-- EXERCISE PASSAGE follows --

Adulthood with a Rare Disease

JANUARY 04, 2016

There are countless sayings that we hear as we go through life. At this point in my life, I keep coming back to one particular phrase: “There is a first time for everything.” For the first time in my adult years, I have to make the tough decision of whether or not to undergo surgery. In years past, these difficult decisions fell upon my parents’ shoulders as they dealt my rare condition (Mucopolysaccharidosis VI). I often times feel saddened that I have had to put them in those difficult circumstances. Don’t get me wrong—my parents didn’t leave me out of the surgery conversations. They gave me an age appropriate amount of information as each one came along. As a child and teen, I trusted that my parents always had my best interest at heart and that they would ultimately choose what they felt most comfortable with (if you can ever feel totally comfortable with a decision like that).

But, this time the final choice rests solely on my shoulders. I don’t make decisions like this without having a discussion with my parents, others who have been in the same situation, and medical professionals. Taking all that in and processing it all can be overwhelming, but at the same time, incredibly beneficial. Each group of individuals comes from different backgrounds and points of views that can assist in sorting out thoughts.

-- EXERCISE PASSAGE concluded --
-- ENTRIES PROVIDED follows --

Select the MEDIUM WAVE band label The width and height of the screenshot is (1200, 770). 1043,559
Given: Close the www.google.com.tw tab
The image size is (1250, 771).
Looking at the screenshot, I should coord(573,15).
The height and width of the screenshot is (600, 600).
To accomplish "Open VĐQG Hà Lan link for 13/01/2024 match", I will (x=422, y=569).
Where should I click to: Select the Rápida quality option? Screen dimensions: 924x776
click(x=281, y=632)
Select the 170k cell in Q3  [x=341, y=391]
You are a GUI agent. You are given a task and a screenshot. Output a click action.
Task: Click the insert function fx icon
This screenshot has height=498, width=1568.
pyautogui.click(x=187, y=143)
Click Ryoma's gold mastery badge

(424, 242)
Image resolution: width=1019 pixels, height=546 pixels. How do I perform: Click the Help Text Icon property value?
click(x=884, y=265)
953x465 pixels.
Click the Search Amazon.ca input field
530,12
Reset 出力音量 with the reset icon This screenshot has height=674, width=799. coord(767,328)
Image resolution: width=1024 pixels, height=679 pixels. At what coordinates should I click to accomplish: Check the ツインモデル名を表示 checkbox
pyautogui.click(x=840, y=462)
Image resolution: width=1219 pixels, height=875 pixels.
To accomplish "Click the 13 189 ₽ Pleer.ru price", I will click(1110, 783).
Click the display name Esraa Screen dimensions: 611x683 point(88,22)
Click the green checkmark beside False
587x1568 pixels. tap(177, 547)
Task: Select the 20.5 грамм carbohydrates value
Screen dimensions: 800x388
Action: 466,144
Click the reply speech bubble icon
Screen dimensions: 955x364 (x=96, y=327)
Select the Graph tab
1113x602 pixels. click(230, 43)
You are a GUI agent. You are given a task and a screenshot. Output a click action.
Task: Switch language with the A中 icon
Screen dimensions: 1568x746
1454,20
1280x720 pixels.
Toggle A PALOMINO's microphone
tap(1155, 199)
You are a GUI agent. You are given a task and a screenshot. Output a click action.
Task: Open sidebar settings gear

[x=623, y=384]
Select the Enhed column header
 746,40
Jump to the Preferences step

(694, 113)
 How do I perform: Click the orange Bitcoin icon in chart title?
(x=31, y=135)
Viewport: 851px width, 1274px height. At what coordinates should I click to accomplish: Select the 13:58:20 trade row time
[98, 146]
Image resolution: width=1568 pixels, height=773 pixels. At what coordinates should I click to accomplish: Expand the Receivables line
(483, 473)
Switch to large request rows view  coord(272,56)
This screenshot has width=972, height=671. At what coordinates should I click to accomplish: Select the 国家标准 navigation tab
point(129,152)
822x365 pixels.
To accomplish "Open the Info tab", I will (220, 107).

-- ENTRIES PROVIDED concluded --

• **PROBLEM TO WORK ON**:
Output the whole rare-disease text, word for word.

• **SOLUTION TO THIS TASK**:
Adulthood with a Rare Disease

JANUARY 04, 2016

There are countless sayings that we hear as we go through life. At this point in my life, I keep coming back to one particular phrase: “There is a first time for everything.” For the first time in my adult years, I have to make the tough decision of whether or not to undergo surgery. In years past, these difficult decisions fell upon my parents’ shoulders as they dealt my rare condition (Mucopolysaccharidosis VI). I often times feel saddened that I have had to put them in those difficult circumstances. Don’t get me wrong—my parents didn’t leave me out of the surgery conversations. They gave me an age appropriate amount of information as each one came along. As a child and teen, I trusted that my parents always had my best interest at heart and that they would ultimately choose what they felt most comfortable with (if you can ever feel totally comfortable with a decision like that).

But, this time the final choice rests solely on my shoulders. I don’t make decisions like this without having a discussion with my parents, others who have been in the same situation, and medical professionals. Taking all that in and processing it all can be overwhelming, but at the same time, incredibly beneficial. Each group of individuals comes from different backgrounds and points of views that can assist in sorting out thoughts.